A Escola de Ciência da Informação da Universidade Federal de Minas Gerais (ECI/UFMG) tem 70 anos de história, com professores renomados, alunos formados e gestões que trouxeram inovação para os cursos de graduação em Biblioteconomia, Arquivologia e Museologia, e de pós-graduação em Ciência da Informação e Gestão e Organização do Conhecimento. Eduardo Valadares e Jezulino Braga agora são os profissionais à frente de toda essa história.
No dia 2 de julho, Valadares e Braga, respectivamente diretor e vice-diretor da ECI/UFMG, tomaram posse em conferência on-line. A alegria e emoção de ambos foram compartilhadas pela reitora da Universidade, Sandra Regina Goulart Almeida, e por outros participantes do evento.
Entusiasmado pelos desafios dos próximos quatro anos, Valadares, que foi o primeiro delegado regional do Conselho Regional de Biblioteconomia 6ª Região Minas Gerais e Espírito Santo (CRB-6) no estado capixaba, falou sobre o que os alunos, corpo docente e demais colaboradores da ECI/UFMG podem esperar da nova diretoria.
Jezulino Braga à esquerda e Eduardo Valadares à direita / Fotos: Arquivo Pessoal
CRB-6 – Quais serão os principais objetivos da gestão da nova diretoria?
Valadares – “O primeiro objetivo é organizar a retomada das aulas presenciais.
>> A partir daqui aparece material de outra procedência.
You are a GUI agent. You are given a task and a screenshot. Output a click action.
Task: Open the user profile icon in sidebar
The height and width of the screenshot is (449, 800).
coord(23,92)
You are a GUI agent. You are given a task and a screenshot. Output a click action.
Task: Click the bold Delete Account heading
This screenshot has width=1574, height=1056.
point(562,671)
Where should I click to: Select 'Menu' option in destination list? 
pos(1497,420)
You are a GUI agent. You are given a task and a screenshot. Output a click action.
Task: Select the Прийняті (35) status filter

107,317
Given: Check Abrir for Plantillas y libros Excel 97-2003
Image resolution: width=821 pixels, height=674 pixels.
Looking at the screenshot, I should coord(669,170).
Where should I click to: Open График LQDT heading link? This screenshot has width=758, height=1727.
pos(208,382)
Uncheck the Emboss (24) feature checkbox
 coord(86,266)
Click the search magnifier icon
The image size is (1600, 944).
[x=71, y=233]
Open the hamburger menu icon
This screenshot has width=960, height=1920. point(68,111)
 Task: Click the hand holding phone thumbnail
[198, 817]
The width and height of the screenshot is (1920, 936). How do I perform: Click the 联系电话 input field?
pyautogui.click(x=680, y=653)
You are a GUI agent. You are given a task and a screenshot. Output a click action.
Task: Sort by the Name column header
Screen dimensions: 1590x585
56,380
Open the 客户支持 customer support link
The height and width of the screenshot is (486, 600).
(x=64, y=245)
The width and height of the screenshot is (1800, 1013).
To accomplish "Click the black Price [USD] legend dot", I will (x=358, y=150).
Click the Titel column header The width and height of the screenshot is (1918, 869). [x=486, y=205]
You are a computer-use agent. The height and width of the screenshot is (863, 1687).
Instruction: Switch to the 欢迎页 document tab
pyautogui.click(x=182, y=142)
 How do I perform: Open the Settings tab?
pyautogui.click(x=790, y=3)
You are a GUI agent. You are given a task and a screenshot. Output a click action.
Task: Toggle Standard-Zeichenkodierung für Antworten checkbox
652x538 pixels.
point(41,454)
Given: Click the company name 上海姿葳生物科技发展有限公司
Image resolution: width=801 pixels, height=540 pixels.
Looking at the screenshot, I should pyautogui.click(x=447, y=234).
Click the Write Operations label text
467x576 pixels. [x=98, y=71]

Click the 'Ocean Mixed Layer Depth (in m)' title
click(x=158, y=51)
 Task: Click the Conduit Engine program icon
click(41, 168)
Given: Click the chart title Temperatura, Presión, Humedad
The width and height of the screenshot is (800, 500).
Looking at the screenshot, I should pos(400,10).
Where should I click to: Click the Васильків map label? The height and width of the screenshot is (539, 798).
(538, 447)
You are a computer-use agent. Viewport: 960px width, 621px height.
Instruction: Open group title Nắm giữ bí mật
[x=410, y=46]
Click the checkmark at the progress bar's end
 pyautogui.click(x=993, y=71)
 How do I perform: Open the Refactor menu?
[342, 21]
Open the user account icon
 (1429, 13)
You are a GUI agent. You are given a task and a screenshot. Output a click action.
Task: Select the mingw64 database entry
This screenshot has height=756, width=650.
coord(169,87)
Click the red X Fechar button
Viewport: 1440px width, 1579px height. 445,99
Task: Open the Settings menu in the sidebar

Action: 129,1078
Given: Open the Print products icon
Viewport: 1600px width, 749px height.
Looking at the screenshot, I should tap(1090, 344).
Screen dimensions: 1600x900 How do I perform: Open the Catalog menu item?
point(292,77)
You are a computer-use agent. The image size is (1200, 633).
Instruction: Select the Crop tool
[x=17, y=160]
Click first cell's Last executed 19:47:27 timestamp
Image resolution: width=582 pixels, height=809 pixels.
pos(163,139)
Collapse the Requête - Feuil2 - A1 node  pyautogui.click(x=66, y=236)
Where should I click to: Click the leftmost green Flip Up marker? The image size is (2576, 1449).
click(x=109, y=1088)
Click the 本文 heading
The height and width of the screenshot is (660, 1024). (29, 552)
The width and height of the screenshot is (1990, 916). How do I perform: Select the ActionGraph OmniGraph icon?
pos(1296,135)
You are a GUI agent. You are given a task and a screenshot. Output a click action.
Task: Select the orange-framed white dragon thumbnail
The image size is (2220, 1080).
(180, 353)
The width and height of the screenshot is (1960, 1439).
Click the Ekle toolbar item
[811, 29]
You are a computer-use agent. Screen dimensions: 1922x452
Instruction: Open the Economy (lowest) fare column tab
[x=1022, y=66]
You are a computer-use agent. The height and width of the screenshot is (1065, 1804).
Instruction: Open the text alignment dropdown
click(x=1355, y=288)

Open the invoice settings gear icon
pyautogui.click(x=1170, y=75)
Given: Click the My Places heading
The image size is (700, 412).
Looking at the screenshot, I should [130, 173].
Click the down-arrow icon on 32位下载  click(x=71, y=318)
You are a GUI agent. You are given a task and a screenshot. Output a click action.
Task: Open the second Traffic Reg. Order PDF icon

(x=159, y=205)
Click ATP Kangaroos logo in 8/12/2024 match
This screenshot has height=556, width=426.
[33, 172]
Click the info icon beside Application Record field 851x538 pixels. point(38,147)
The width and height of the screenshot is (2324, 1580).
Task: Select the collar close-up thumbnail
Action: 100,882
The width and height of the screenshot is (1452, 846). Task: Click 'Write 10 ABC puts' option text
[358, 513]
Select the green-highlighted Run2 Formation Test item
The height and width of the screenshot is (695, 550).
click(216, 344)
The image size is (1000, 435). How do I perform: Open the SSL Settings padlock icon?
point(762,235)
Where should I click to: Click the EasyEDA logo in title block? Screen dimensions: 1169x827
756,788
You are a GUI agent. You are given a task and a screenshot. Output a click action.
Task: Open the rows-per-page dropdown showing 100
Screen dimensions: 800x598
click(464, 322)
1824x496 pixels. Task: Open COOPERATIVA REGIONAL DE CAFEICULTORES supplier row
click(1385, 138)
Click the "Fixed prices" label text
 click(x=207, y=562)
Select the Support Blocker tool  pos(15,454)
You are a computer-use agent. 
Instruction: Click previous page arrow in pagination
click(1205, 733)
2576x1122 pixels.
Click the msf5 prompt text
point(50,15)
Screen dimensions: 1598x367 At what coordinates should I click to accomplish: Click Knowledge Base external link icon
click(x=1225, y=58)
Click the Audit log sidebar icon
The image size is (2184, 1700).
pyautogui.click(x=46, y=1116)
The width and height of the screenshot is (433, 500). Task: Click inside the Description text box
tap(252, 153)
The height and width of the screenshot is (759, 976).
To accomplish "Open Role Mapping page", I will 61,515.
Quando pensamos em metas, temos várias! Com base no planejamento estratégico que vamos desenvolver para os próximos quatro anos, queremos focar na participação da comunidade acadêmica para que a gestão seja a mais democrática possível. Além disso, buscamos estar perto da sociedade em geral e das entidades de classe. Essa parceria é muito importante para os alunos aprenderem mais sobre a profissão e para ressaltar a importância das instituições. Outro ponto é a necessidade de continuar inovando os cursos. Os aspectos tradicionais das profissões da ECI/UFMG são superimportantes, mas é preciso observar o que está sendo demandado pelo mercado de trabalho atualmente”.
CRB-6 – O ensino continua remoto, ainda sem previsão para a volta. Vocês planejam implantar projetos para aproximação com os alunos, principalmente os calouros?
Valadares – “É uma questão complexa, porque precisamos seguir as recomendações da Secretaria de Saúde. No momento, estamos no nível um de ocupação do prédio, em que apenas 20% do público, contando alunos, professores, entre outros, podem estar presentes. Atualmente, frisamos a continuidade das atividades de recepção dos calouros por meio de lives, assim como manter o contato remoto com os outros alunos. Também temos a proposta de desenvolver um fórum bianual ainda em 2021 para integrar os estudantes de todos os cursos da ECI/UFMG”.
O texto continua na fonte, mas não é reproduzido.